El día antes de mi boda, mi hija pequeña me entregó un dibujo que echó por tierra todo lo que creía saber sobre la mujer con la que estaba a punto de casarme. Se suponía que mi prometida iba a darle a mi hija el amor que ella nunca tuvo. En lugar de eso, le quitó algo que nunca le perdonaré. Iba a ser el mejor día de mi vida. Iba a casarme al día siguiente, y todo estaba encajando. Mi prometida Sarah y yo íbamos a empezar un nuevo capítulo, y Emma, todo mi mundo, por fin tendría una madre. Dios, estaba tan emocionado… Emma no tendría que mirarme con esos ojos grandes y tristes y preguntarme: “Papá, ¿por qué se ha ido mamá? ¿No me quiere?”.
Esa pregunta. Me había atormentado durante años, y dijera lo que dijera, nunca podía darle una respuesta que hiciera desaparecer el dolor. Soy Anthony, tengo 35 años y soy padre soltero desde el principio. ¿La madre biológica de Emma? Ni siquiera me gusta decir su nombre. Nos abandonó cuando Emma aún llevaba pañales. Dijo que yo no era “lo bastante bueno” para ella, y supongo que no lo era. Durante mucho tiempo me aterrorizó la idea de volver a salir con alguien. ¿Y si traía a alguien a nuestras vidas que no quería a mi hija como se merecía? ¿Y si la trataban como algo secundario?
Durante años, mantuve las cosas sencillas: el trabajo, Emma y asegurarme de que se sentía segura y querida. Entonces Sarah entró en nuestras vidas, y todo parecía… diferente. Sarah parecía comprender instintivamente a Emma. Tras dos años de noviazgo, sus atentos gestos, como comprarle juguetes a Emma y planear salidas divertidas, hacían feliz a mi hija, lo que reforzaba mi convicción de que Sarah era la elegida.
Así que, cuando se lo propuse, lo hice a lo grande. Y bien a lo grande. De rodillas, en la playa al atardecer.
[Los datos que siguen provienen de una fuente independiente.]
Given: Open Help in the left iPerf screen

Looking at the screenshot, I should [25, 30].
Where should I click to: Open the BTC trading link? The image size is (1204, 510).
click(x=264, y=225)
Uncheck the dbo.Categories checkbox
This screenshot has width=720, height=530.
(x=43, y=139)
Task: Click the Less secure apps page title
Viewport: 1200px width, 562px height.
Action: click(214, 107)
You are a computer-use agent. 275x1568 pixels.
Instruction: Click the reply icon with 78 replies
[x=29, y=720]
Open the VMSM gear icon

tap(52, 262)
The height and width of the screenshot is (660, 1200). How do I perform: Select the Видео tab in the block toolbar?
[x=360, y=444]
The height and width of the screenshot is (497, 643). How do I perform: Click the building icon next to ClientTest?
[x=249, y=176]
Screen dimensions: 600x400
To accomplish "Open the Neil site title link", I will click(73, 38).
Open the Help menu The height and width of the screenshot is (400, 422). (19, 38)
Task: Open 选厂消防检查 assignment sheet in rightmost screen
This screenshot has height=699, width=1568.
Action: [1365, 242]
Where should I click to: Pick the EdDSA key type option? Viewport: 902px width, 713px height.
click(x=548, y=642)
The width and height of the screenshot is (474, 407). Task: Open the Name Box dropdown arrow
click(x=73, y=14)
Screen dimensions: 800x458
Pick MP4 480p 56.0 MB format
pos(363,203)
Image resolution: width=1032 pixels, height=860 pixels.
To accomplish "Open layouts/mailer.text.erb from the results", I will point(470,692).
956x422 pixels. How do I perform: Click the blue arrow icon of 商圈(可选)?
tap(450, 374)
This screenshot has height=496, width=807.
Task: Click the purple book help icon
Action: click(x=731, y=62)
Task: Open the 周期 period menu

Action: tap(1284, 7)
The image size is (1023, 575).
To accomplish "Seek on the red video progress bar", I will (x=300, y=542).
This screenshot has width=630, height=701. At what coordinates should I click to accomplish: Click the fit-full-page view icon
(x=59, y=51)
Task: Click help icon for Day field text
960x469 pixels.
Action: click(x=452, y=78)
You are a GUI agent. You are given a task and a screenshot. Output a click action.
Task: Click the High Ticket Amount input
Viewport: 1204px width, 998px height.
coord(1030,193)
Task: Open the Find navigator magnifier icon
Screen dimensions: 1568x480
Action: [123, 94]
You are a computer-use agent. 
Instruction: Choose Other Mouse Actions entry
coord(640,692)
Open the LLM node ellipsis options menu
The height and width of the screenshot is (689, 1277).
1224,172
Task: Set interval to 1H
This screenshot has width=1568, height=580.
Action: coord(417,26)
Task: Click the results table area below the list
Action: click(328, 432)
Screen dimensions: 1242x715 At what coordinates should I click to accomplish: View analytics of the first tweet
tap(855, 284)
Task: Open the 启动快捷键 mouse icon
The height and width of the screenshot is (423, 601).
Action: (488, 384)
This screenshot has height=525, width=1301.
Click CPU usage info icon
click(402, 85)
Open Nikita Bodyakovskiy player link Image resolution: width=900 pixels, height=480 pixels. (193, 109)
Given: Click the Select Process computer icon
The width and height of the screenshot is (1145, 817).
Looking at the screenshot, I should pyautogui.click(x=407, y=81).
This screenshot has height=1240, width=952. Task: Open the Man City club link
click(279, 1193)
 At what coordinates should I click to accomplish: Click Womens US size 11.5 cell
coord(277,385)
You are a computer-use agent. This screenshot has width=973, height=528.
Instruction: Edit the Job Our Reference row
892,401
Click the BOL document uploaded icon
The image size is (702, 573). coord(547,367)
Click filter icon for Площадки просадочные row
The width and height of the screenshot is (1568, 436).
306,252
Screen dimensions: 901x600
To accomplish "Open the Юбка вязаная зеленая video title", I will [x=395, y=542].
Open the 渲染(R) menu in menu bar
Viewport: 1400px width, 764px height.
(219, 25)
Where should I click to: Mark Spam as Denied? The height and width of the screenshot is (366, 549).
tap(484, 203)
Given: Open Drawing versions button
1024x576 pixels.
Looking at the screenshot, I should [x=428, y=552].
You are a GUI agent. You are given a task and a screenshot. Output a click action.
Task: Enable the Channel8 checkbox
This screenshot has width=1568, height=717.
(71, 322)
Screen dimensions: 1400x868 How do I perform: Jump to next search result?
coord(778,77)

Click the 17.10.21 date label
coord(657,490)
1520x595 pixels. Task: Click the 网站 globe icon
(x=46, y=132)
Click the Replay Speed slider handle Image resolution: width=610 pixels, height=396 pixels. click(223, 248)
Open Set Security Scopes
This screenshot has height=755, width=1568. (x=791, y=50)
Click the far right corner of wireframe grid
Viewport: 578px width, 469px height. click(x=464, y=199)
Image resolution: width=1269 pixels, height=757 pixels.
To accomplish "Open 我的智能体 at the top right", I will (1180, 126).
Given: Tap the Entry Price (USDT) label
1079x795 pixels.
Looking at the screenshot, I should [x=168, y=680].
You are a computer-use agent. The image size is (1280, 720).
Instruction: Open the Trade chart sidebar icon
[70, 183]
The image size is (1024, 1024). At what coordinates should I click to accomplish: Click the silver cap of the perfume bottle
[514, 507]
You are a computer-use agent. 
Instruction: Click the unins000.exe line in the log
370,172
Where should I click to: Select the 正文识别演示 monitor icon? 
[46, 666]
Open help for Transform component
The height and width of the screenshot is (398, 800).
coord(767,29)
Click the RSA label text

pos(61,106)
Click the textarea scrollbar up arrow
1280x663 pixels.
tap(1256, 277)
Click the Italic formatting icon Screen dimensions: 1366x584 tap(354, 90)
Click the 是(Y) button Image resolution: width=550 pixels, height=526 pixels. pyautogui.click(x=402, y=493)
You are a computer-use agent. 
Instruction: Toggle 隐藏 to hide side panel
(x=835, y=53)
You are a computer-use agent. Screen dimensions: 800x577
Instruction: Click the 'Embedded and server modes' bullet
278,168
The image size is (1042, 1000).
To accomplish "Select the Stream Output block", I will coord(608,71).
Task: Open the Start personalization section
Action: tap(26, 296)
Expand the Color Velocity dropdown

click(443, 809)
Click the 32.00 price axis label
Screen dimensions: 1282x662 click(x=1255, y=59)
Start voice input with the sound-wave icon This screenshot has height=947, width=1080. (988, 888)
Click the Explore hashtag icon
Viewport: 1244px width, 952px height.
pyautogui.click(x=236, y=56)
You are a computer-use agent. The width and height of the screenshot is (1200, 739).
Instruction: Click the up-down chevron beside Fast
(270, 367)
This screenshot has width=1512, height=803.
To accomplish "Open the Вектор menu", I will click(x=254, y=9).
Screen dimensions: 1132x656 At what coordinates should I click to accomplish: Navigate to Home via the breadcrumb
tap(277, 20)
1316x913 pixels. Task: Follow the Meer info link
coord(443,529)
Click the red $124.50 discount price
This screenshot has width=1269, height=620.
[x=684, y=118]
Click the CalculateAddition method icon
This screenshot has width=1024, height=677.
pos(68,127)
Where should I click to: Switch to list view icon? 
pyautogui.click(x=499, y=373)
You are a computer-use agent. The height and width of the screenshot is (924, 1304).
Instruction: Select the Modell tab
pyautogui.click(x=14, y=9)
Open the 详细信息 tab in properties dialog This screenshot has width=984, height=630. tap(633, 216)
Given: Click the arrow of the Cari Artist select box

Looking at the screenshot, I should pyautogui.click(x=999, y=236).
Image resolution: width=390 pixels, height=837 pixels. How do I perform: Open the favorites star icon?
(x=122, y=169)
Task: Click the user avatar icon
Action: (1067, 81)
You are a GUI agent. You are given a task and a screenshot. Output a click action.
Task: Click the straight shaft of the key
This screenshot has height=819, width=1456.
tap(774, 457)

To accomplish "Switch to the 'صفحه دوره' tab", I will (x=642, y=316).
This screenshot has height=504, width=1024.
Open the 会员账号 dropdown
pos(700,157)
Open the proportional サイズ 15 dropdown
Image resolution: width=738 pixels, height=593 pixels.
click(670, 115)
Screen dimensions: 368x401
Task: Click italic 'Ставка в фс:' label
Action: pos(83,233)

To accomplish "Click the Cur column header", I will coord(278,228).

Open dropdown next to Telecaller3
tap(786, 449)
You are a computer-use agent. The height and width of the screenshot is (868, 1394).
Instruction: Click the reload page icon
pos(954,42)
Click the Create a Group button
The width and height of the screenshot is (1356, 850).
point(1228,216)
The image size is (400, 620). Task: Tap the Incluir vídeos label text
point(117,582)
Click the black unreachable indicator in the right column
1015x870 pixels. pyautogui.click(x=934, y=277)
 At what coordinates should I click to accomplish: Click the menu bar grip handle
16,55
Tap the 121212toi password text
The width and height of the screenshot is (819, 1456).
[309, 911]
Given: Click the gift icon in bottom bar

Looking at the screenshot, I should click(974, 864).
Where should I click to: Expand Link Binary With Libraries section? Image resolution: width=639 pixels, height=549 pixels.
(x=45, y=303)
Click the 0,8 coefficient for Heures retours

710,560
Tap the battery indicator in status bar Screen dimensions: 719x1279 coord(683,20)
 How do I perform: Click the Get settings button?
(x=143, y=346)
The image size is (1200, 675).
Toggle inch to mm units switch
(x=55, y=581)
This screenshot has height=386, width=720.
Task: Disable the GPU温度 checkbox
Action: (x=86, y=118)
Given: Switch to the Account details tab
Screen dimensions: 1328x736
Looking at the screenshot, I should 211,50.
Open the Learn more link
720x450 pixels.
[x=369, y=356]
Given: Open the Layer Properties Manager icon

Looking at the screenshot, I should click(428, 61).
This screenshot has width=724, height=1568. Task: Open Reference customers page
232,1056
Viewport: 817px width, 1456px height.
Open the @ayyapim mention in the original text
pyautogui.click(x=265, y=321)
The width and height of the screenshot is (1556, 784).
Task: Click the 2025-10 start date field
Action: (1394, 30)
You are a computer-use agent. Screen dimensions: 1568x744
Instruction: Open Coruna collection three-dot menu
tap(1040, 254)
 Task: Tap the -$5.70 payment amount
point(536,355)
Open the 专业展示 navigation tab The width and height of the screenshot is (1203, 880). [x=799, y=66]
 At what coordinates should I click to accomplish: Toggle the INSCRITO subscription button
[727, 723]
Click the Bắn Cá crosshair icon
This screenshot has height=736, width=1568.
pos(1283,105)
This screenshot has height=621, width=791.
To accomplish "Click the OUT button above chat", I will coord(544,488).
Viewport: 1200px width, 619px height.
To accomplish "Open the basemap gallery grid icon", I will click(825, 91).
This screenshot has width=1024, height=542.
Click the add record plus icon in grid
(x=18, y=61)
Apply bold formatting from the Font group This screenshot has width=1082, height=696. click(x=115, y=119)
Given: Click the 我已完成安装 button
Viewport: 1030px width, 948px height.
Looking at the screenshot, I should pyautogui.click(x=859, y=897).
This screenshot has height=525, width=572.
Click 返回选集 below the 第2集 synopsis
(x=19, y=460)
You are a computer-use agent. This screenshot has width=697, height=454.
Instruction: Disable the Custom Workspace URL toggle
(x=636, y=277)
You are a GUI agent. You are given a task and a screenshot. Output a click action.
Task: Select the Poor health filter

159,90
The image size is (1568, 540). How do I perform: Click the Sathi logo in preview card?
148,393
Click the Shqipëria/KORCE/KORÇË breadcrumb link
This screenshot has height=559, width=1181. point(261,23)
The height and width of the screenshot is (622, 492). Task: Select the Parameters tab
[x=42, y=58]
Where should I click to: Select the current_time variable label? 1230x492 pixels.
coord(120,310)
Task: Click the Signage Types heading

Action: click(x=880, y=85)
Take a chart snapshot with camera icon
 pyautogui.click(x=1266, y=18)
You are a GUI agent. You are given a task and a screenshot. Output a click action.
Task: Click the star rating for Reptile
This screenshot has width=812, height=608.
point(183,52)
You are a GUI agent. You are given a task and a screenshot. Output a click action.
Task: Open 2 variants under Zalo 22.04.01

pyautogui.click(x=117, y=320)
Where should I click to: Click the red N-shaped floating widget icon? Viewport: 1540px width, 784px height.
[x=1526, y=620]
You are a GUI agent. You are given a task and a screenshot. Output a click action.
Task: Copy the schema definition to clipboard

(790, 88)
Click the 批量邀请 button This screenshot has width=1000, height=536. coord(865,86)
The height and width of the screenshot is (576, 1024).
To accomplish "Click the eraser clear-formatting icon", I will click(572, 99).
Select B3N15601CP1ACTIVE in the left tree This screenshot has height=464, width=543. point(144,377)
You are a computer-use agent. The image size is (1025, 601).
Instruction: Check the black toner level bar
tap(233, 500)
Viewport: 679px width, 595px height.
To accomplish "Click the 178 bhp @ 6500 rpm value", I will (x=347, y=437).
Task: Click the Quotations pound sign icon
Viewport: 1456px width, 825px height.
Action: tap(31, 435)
Fue muy dramático. Sarah lloraba de felicidad, y Emma estaba allí, riendo y jugando en la arena, recogiendo conchas marinas con su sombrerito. Pensé que todo era perfecto. Hasta el día antes de la boda. Empezó con pequeñas cosas. Emma no era ella misma en los días previos a la boda. Normalmente era toda energía, siempre dando saltos y charlando sin parar.
Pero había estado callada, retraída… y eso me preocupó. Supuse que tal vez eran los nervios por los grandes cambios, pero no la presioné. Siempre acudía a mí cuando estaba preparada. Así que esperé, pensando que sólo era uno de esos momentos. Ese día, sin embargo, entró en mi despacho y llamó a la puerta suavemente. “¿Papá?” Su voz era tan pequeña que me dio un tirón en el corazón. Me volví y sonreí. “¿Qué pasa, cariño?”
Se quedó de pie, vacilante. “¿Puedo enseñarte algo?” Asentí con la cabeza. “Por supuesto”. Me dio un dibujo. Bajé la mirada, esperando uno de sus habituales garabatos de nosotros cogidos de la mano, quizá con algún corazón de más. Pero éste… era diferente. Yo iba de traje, Sarah iba vestida de novia y, entre nosotras, había una niña con la cara tachada con una “X” roja gigante. Sentí que se me retorcía el estómago.